◆ **Job item**
According to the excerpt below on public nuisance and products liability, in what year did the Court adopt the doctrine of strict liability for products?
───── Supplied text ─────
192Undoubtedly, public nuisance and products liability are two distinct causes of action, each with rational boundaries that are not intended to overlap. In 1971, this Court adopted the doctrine of strict liability for products as set forth in the Restatement (Second) Torts. See Ritter v. Narragansett Electric Co., 109 R.I. 176, 192, 283 A.2d 255, 263 (1971) ("It is our conclusion, then, that the rule stated in § 402A of the Restatement (Second) of Torts may be invoked in cases of products liability in appropriate cases."). We require two elements: "(1) `the seller is engaged in the business of selling such a product,' and (2) the product `is expected to and does reach the user or consumer without substantial change in the condition in which it is sold.'" Olshansky v. Rehrig International, 872 A.2d 282, 287 (R.I.2005) (quoting Ritter, 109 R.I. at 188, 283 A.2d at 261). These two elements are crucial for the imposition of liability in a products liability suit, yet neither element is a requirement of public nuisance.
193A product-based public nuisance cause of action bears a close resemblance to a products liability action, yet it is not limited by the strict requirements that surround a products liability action. Courts presented with product-based public nuisance claims have expressed their concern over the ease with which a plaintiff could bring what properly would be characterized as a products liability suit under the guise of product-based public nuisance. The New Jersey Supreme Court, in rejecting the public nuisance claims against lead pigment manufacturers wrote that "[w]e cannot help but agree with the observation 457*457 that, were we to find a cause of action here, `nuisance law would become a monster that would devour in one gulp the entire law of tort.'" In re Lead Paint Litigation, 924 A.2d at 505 (quoting Camden County Board of Chosen Freeholders v. Beretta, U.S.A. Corp., 273 F.3d 536, 540 (3d Cir.2001)); see also U.S. Gypsum, 35 Cal.Rptr.2d at 883 ("[N]uisance cases `universally' concern the use or condition of property, not products.") (quoting Detroit Board of Education v. Celotex Corp., 196 Mich.App. 694, 493 N.W.2d 513, 521 (1992)).
───── Data extract ─────
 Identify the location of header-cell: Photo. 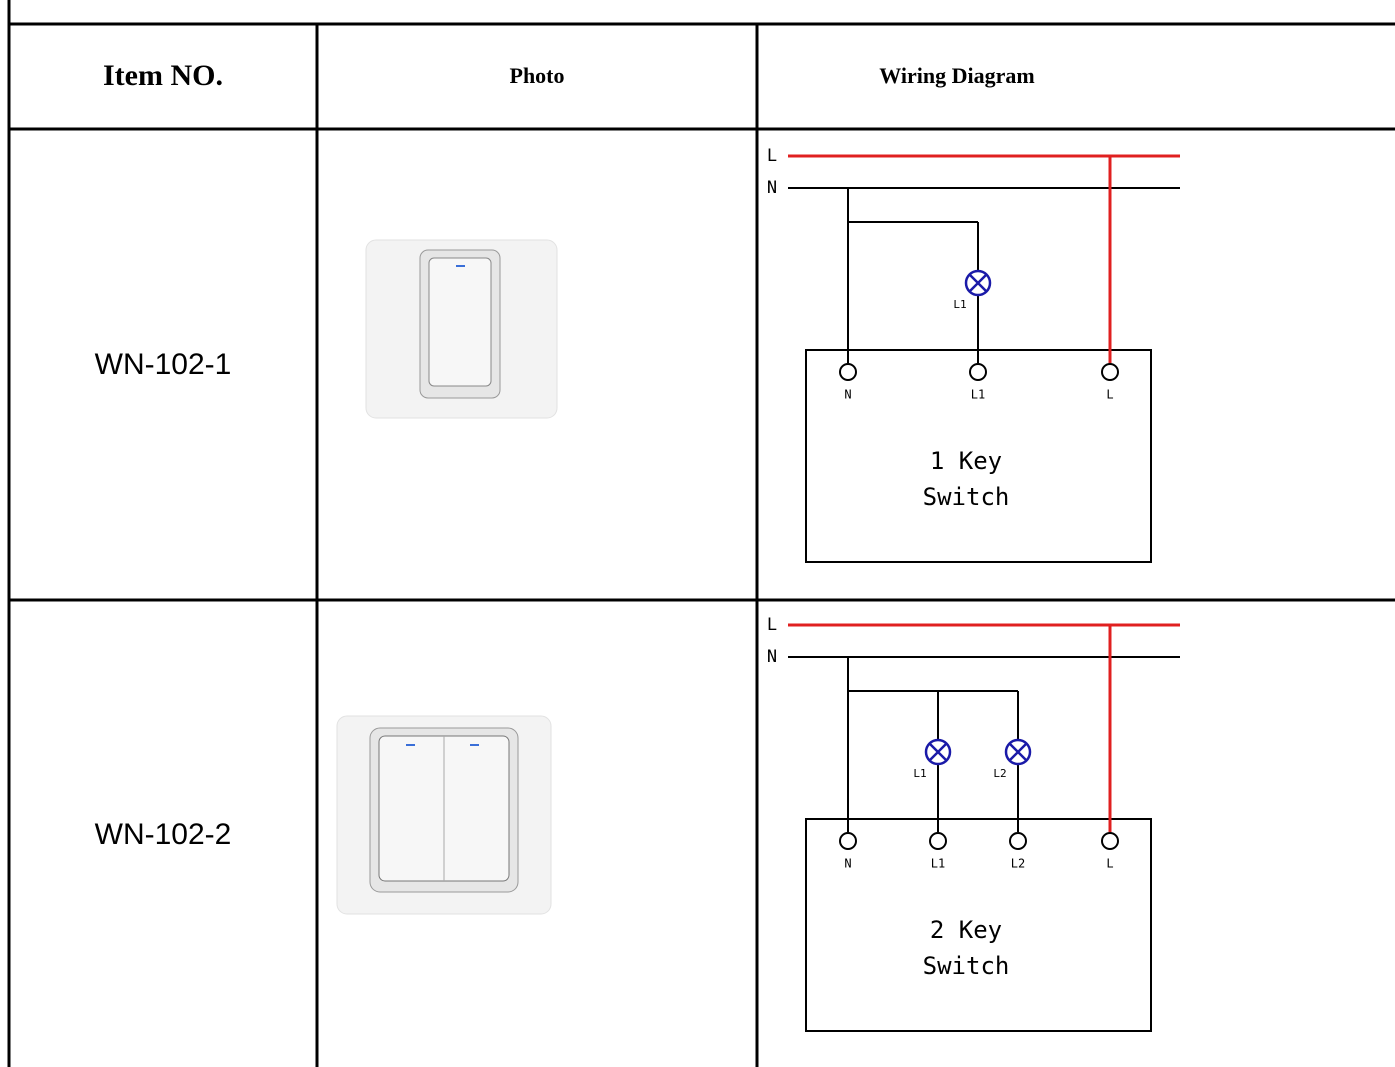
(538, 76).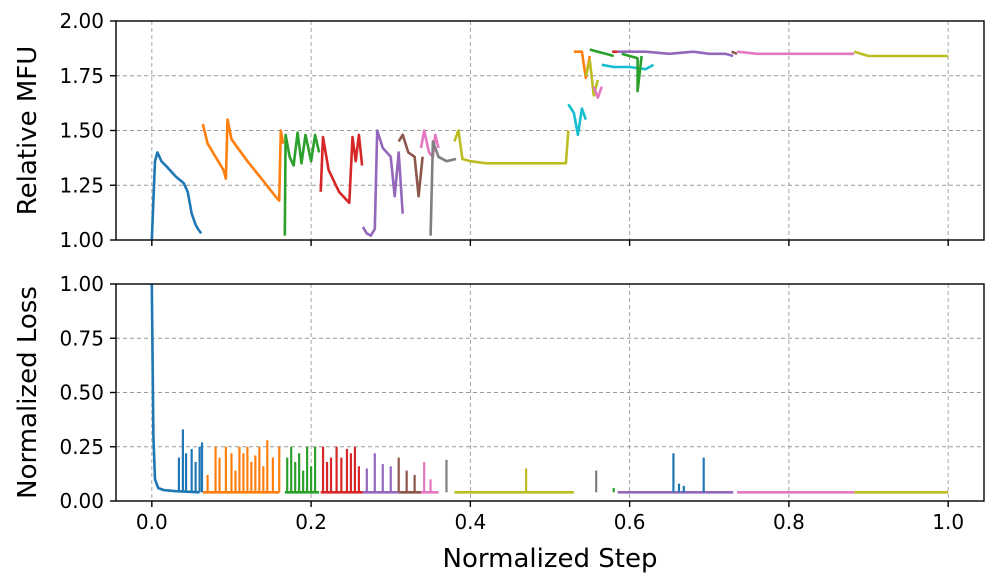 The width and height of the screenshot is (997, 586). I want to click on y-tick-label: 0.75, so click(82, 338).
─────
◆ **Response area**
1971